● Document extract:
As Downey grew older, she concentrated on her teaching. She published her last book, Creative Imagination, in 1929 tying together her interests in psychology and the arts. Downey gained membership to the council of the American Psychological Association between 1923 and 1925 and was one of the first two women admitted to membership in the Society of Experimental Psychologists in 1929, along with Margaret Washburn. Downey never married and had no children.

Downey died at her sister's home in Trenton, New Jersey, in 1932 after being taken ill with stomach cancer. Shortly after her death, Downey's family presented her private library to the University of Wyoming. The university held a memorial service for her, and in 1999 she was named a finalist of "Wyoming Citizen of the Century". James Rowland Angell, whom Downey worked under for her doctorate, described her as "endowed with an unusually alert and discerning mind and with a maturity of judgment extremely infrequent in students of her age."

== Major contributions ==
Downey primarily did research on handwriting, but included some research on motor processes such as involuntary muscle movement and its connection to the mind and personality. Downey had studied the practice of muscle reading from a psychological perspective.

In 1919, Downey developed the Downey Individual Will-Temperament Test. This test was one of her biggest contributions to personality psychology and was one of the first personality inventories. The test measured personality based on handwriting. It contained 10 smaller tests that when combined could be calculated into a total score that represented one's "will-capacity". The Downey Individual Will-Temperament Test was arranged to represent three personality types. The three personality types are hairtrigger, which is impulsive and quick, the witful type, succinct and decisive, and the accurate type, which is slow and thoughtful. However this type of test had poor reliability because it had measured traits that were similar but had not correlated with each other. These tests were also administered, and scores were deemed subjective. Downy realizing this had planned to make changes before her time of death.

● The data:
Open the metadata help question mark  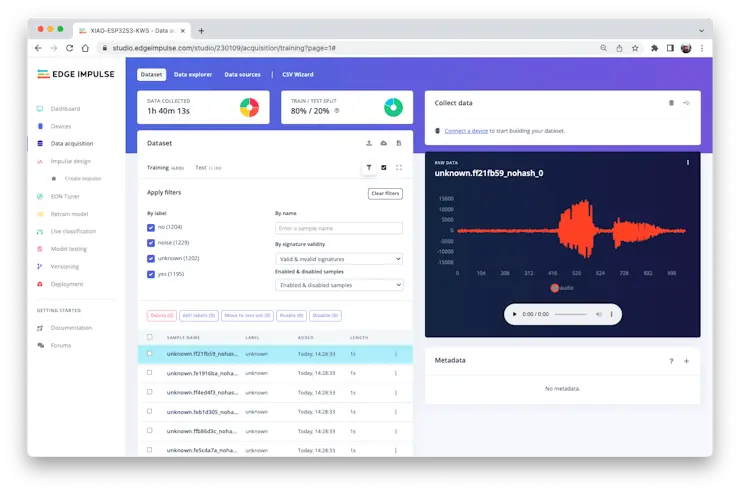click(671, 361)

● Things to do:
(1) According to the text about Downey, in what year did she develop the Downey Individual Will-Temperament Test?
(2) Write the next part of the text about Downey, starting after its final sentence.
The lines are separate material, apart from the text about Downey.

● Response list:
(1) 1919

(2)
=== Other interests ===
Similar to William James and other eminent psychologists, Downey was greatly interested in the creative arts. She wrote poems, plays, and stories throughout her life. She even wrote the school song, "Alma Mater", for the University of Wyoming. In 1911, she published "The Imaginal Reaction to Poetry", one of her most important experiments involving the arts. This study examined the images people had in response to reading poetry. She believed that variation in such images revealed differences in character.

== Major publications ==
- A Musical Experiment was published in the American Journal of Psychology.
- Her next work was her dissertation titled Control Process in Modified Handwriting: An Experimental Study. In this article she studied the relationship between handwriting and temperament or personality.
- Heavenly Dykes published in 1904
- Imaginal Reaction to Poetry published in 1911
- Graphology and the Psychology of Handwriting published in 1919
- Plots and Personalities published in 1922 Publisher The Century Company described this book as "the queerest book they have ever published."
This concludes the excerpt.